Economic analysts point out that even if the Strait of Hormuz were reopened tomorrow, the effects of the crisis would continue for several months.

Global supply chains require time to stabilize, and fuel markets do not recover overnight. Experts estimate that the consequences of the current disruption could continue to affect economies for at least three to four months after a resolution is reached.

How Other Countries Are Responding

Governments around the world are attempting to cushion the impact on consumers.

Countries such as Vietnam, Bangladesh, Nepal, the Maldives and several Southeast Asian nations have reduced fuel prices where possible.

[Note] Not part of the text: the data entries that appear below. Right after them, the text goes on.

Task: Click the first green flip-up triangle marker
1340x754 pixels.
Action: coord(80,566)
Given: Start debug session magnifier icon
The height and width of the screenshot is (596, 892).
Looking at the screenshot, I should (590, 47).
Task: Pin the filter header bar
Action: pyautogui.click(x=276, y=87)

India has reportedly reduced fuel costs for international aviation by approximately 27 percent, improving the competitiveness of its airlines.

By comparison, fuel prices in Sri Lanka remain among the highest in the region, exceeded only by a few countries such as Pakistan.

Public Transport Remains the Missing Solution

One of the major obstacles to reducing fuel consumption in Sri Lanka is the poor state of public transport.

Although bus fares remain relatively affordable, the reliability and quality of services continue to be major concerns. Many suburban and rural areas lack adequate bus services, particularly during peak commuting hours.

Passengers travelling by train often find that connecting bus services are unavailable or unreliable, forcing them to rely on motorcycles, three-wheelers and private vehicles.

As a result, many families find it more convenient—and in some cases cheaper—to use private transport despite high fuel costs.

The Railway Crisis Adds to the Burden

The prolonged disruption of the upcountry railway line following recent disaster-related damage has further complicated matters.

Residents of Kandy, Matale and surrounding areas have lost access to one of the country’s most affordable transportation options. Even if the Strait of Hormuz reopens, there is no guarantee that these domestic transport issues will be resolved quickly.

The Challenge of Cutting Diesel Consumption

Power and Energy Minister Aruna Karunathilake recently stated that daily diesel consumption should be reduced by approximately 500 metric tonnes.

Current daily diesel usage stands at around 4,200 metric tonnes.

However, diesel remains the primary fuel supporting Sri Lanka’s industrial, commercial and transportation sectors. Any attempt to reduce consumption must therefore be carefully balanced against economic activity.

Compounding the problem is the reported reduction in generation capacity at the Norochcholai Coal Power Plant due to concerns over coal quality. As a result, additional diesel is being used for electricity generation, creating further pressure on fuel imports.

Tough Days Ahead

Chairman of the Parliamentary Committee on Public Finance, Dr. Harsha de Silva, has warned that the burden on the public is likely to increase further.

He argues that the eventual removal of fuel subsidies, combined with pressures on foreign reserves, could worsen the situation significantly.

Even if peace returns to the Middle East tomorrow, Sri Lanka’s fuel crisis is unlikely to disappear overnight.

The country must either adapt by embracing alternative work arrangements, reducing unnecessary travel and using technology more effectively, or find ways to provide relief before public frustration reaches a breaking point.

Yet Deputy Minister of Social Services Wasantha Piyatissa has acknowledged that providing substantial relief may be difficult due to commitments made under Sri Lanka’s programme with the International Monetary Fund.

For now, one reality is becoming increasingly clear: even if the war ends tomorrow, the oil crisis may remain with us for many months to come.